Jakarta – Tim Advokasi untuk Demokrasi (TAUD) kembali mendesak Pengadilan Militer II-08 Jakarta agar menghentikan proses persidangan perkara dugaan penyiraman air keras terhadap aktivis KontraS, Andrie Yunus. Desakan tersebut disampaikan melalui surat permohonan resmi yang diserahkan ke Pengadilan Militer Tinggi II Jakarta di Cakung, Jakarta Timur, menjelang sidang dengan agenda pembacaan replik pada Senin (8/6/2026).
Koordinator KontraS, Dimas Bagus Arya, mengatakan permohonan itu didasarkan pada putusan praperadilan Pengadilan Negeri Jakarta Selatan yang dinilai memperkuat argumentasi bahwa perkara tersebut semestinya diproses melalui mekanisme peradilan umum.
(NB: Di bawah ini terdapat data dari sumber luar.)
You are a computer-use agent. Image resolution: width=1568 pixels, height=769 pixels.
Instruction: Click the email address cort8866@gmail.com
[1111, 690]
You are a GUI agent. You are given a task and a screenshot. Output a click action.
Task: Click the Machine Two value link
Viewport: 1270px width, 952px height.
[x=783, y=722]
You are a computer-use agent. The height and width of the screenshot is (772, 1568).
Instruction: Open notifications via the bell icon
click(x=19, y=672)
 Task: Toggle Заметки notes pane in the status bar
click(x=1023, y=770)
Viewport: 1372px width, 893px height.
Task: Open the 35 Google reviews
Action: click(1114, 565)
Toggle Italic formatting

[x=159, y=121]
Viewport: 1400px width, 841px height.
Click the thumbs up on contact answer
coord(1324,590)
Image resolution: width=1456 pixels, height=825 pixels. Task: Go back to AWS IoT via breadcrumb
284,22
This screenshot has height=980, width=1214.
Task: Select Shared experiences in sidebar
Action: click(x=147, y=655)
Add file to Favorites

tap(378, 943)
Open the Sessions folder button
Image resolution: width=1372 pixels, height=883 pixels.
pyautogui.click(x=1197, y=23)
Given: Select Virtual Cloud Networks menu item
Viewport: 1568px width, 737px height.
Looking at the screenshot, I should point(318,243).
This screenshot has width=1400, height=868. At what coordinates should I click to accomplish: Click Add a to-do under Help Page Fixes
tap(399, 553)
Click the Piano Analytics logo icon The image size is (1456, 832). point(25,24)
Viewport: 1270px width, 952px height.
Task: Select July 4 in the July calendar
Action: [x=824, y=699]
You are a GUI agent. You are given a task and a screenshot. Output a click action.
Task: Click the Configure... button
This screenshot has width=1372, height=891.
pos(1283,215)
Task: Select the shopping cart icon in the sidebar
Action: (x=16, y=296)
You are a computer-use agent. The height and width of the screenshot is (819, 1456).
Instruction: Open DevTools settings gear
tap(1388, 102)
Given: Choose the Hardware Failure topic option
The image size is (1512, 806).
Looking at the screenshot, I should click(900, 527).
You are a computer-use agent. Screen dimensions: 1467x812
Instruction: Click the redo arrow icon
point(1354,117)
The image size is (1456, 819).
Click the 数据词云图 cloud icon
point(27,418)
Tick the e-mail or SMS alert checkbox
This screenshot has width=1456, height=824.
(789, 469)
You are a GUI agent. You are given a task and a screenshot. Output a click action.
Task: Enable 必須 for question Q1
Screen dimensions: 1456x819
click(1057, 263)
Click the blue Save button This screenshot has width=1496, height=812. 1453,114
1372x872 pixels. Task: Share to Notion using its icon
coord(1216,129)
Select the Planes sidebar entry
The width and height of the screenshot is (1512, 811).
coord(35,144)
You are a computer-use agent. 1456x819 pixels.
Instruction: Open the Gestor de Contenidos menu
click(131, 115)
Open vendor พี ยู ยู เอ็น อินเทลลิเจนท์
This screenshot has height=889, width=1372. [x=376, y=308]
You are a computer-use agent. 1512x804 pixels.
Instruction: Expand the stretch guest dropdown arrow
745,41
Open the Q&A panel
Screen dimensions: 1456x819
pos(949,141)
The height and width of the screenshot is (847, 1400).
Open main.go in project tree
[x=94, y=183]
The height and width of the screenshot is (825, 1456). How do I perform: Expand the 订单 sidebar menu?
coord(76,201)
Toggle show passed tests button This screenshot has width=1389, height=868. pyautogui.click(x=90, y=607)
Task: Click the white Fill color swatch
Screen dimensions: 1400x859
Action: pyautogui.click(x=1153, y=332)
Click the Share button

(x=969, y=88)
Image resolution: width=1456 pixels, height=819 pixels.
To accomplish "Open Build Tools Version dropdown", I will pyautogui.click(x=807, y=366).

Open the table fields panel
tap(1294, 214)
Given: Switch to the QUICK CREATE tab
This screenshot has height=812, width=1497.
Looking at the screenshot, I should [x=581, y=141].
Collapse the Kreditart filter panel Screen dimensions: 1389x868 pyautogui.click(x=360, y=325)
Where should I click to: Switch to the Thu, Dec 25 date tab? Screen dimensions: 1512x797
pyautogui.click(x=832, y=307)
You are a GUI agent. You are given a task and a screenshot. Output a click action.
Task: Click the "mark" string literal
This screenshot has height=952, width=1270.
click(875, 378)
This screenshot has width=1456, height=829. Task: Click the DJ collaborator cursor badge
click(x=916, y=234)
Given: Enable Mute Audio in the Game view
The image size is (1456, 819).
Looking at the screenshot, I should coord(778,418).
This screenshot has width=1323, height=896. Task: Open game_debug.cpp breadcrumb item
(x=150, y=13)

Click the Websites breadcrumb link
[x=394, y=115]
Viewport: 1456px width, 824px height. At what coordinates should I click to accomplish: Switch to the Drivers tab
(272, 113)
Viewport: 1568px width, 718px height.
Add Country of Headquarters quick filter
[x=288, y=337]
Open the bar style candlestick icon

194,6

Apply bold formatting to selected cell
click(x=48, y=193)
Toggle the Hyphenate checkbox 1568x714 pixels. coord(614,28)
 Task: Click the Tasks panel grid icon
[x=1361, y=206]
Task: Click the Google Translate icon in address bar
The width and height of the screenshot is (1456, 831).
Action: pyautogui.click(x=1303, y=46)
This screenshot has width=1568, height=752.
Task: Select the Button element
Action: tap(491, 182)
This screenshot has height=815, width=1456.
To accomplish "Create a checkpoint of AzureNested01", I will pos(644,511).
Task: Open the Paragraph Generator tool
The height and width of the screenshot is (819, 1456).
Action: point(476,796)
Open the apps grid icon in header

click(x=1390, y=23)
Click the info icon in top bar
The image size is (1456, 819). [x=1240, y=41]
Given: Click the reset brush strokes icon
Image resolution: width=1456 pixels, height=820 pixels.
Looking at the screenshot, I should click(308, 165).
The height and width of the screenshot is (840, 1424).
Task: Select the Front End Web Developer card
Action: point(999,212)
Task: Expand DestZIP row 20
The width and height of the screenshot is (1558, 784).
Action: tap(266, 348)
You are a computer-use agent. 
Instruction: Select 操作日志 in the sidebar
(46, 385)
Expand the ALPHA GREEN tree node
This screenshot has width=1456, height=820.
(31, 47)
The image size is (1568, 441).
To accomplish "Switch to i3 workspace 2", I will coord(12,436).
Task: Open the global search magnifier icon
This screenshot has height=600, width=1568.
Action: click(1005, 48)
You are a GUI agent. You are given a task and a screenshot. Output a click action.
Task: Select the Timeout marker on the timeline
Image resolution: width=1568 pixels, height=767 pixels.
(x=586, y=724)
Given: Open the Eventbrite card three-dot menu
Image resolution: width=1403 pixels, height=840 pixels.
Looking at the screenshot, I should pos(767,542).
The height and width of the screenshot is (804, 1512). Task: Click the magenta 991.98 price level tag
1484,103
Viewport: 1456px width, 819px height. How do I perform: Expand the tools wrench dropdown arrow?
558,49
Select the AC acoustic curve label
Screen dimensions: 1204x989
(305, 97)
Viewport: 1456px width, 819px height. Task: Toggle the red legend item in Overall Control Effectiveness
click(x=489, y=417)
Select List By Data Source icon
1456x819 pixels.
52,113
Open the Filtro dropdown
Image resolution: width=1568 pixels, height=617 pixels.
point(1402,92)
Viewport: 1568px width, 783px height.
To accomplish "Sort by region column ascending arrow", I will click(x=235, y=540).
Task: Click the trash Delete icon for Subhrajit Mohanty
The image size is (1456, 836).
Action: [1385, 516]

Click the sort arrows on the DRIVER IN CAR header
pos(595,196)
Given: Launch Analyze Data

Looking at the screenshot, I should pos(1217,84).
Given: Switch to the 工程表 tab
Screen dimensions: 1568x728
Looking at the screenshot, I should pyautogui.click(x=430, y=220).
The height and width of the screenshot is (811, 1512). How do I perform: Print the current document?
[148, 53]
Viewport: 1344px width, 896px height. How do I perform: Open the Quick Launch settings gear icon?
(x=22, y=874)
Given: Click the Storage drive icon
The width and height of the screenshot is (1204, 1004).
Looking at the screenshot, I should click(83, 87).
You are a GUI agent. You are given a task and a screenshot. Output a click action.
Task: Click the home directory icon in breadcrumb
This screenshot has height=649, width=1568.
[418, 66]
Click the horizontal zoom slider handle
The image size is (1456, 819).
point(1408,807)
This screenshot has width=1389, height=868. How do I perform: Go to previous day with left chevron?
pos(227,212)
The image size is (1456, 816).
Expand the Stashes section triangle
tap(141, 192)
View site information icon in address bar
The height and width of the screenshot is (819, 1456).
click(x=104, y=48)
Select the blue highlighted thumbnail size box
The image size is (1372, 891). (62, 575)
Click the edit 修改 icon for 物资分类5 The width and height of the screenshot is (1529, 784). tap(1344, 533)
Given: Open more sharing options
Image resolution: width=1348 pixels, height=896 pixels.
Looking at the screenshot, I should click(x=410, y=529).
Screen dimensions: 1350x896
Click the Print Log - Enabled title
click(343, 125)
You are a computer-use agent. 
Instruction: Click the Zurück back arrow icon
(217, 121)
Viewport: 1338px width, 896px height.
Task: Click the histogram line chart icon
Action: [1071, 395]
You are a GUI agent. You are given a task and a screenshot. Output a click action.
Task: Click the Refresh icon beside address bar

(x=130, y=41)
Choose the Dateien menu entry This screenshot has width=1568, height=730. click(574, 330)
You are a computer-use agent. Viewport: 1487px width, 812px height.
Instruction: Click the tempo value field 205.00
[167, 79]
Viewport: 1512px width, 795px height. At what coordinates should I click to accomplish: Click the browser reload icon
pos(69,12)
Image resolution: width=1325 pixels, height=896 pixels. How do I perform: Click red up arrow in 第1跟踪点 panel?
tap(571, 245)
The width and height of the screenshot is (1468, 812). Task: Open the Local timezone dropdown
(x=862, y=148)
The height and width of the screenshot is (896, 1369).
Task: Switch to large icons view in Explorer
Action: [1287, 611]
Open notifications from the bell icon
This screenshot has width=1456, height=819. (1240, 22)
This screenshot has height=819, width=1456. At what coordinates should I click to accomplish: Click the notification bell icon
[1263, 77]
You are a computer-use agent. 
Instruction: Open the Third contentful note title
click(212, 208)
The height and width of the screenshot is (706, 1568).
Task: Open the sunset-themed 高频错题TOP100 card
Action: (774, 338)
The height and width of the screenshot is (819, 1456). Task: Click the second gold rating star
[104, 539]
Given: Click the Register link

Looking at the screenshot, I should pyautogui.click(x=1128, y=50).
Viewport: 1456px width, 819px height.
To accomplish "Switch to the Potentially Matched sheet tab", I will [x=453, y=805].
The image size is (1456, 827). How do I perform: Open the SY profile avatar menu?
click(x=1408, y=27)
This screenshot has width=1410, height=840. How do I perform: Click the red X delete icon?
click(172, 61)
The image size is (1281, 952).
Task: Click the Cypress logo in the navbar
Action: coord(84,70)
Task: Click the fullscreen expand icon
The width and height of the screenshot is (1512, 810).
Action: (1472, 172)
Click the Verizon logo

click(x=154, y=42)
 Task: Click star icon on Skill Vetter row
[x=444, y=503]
Menurutnya, putusan tersebut juga memerintahkan Polda Metro Jaya untuk melanjutkan penyidikan sehingga proses hukum tidak seharusnya berhenti pada peradilan militer.
TAUD menilai persidangan yang berlangsung di lingkungan peradilan militer belum memberikan gambaran menyeluruh mengenai dugaan tindak pidana yang terjadi. Mereka menyoroti ruang lingkup pemeriksaan yang dinilai terbatas karena hanya berfokus pada empat terdakwa, sementara dugaan keterlibatan pihak lain sebagaimana hasil investigasi tim advokasi belum menjadi bagian dari persidangan.
Selain itu, TAUD juga menilai persidangan belum mengungkap dugaan adanya operasi yang lebih luas, termasuk dugaan pengintaian terhadap korban sebelum peristiwa penyiraman air keras terjadi. Menurut mereka, aspek tersebut penting untuk didalami guna mengungkap rangkaian peristiwa secara utuh.
Tim advokasi turut mempertanyakan belum adanya pemanggilan maupun klarifikasi terhadap sejumlah pejabat yang dinilai memiliki keterkaitan dengan dugaan operasi tersebut. Karena itu, TAUD kembali meminta majelis hakim mempertimbangkan penghentian perkara di peradilan militer agar proses hukum dapat dilanjutkan melalui mekanisme yang mereka anggap lebih tepat sesuai putusan praperadilan.